Неудивительно, что в таких условиях значительная часть представителей элитарных групп связывает свои надежды с государственной властью и государственной экономикой, с государственной поддержкой науки, образования, здравоохранения и т д., почти не смущаясь тем, что само государство шаг за шагом утрачивает демократические претензии и приобретает черты абсолютистского деспотизма. Ожидание милостей от власти и страх их утратить по-прежнему разобщают и губят российские прогрессивные элиты.

Заметные перемены в последнее время наблюдаются не столько в соотношении социальных групп, сколько в их составе и генеалогии. В годы перестройки и первоначальных реформ (при Горбачеве и Ельцине) у власти находилась группа выходцев из высших эшелонов партийно-советской номенклатуры, под влиянием обстоятельств вынужденная более или менее радикально изменять свои общественно-политические ориентации. Сейчас эта группа практически полностью покинула политическую сцену, ее место заняли представители другого поколения, лишенные необходимости переживать (или демонстрировать) свой разрыв с советскими стереотипами поведения и сознания. Демонстративный идеологизм партийно-советских времен и последовавшие поиски «идеологии перестройки» при Горбачеве и «национальной идеи» при Ельцине уступили место столь же показному универсальному прагматизму (под прикрытием которого, впрочем, нередко выступают глубоко укорененные установки великодержавности, мирового противостояния, «партийного» единомыслия и пр.). Наиболее подходящими носителями такой «антиидеологической» идеологии выступили кадры менее всего затронутых веяниями перемен исполнительских служб старого госаппарата, принесшие с собой профессиональные атрибуты—стиль спецопераций, агентура, маски, скрывающие лица, неограниченные силовые приемы и т д.

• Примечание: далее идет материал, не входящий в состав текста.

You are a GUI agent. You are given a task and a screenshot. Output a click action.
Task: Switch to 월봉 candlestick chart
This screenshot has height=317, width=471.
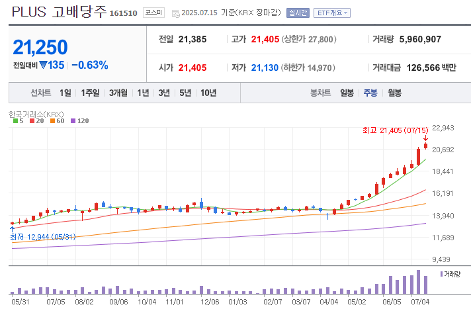pyautogui.click(x=394, y=93)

Изменения внутри элитарных (высокостатусных, высокообразованных) групп также в значительной мере связаны со сменой поколений и стиля деятельности. Уходят или отодвигаются на второй план люди, которым приходилось выдерживать идеологические и бюрократические накаты советского периода, а в начале новых времен разделять демократические надежды. Выдвигаются люди, не знавшие такой общественно-политической школы и связывающие свое статусное и материальное возвышение уже с прагматическими обстоятельствами пореформенных лет.

При отсутствии «госпартийной» монополии на кадровую политику чиновникам околовластных структур (свите, обслуге) приходится дилетантски, «вручную» распределять привилегии и тумаки во всех углах государственного хозяйства, в том числе и по отношению к элитарным группам. Как и в «добрые» старые времена, жесты внимания и адресные подачки одним сочетаются с усилением контроля над всеми, а также с установками на практическую (согласно новейшей моде—и на экономическую) эффективность. Наглядный показатель унизительного презрения власть держащих к «высоколобым»—использование их в составе декоративных прикрытий (например, «общественной» палаты). Вряд ли можно сегодня—и в обозримом будущем—ждать сенсационных поворотов в настроениях элитарных (как и прочих) групп российского общества. Повторно вступить в бурный поток «перестроечных» надежд никому не удастся. (Условного «нового Хрущева» ждали 20 лет, «нового Горбачева» как будто не ждет никто.) Факторами изменения обстановки могут стать эрозия нынешних массовых надежд, исчерпание материальных и моральных ресурсов существующей расстановки общественных сил. Обстоятельное изучение динамики общественных настроений важно для понимания тенденций назревающих перемен и готовности к ним различных социальных групп.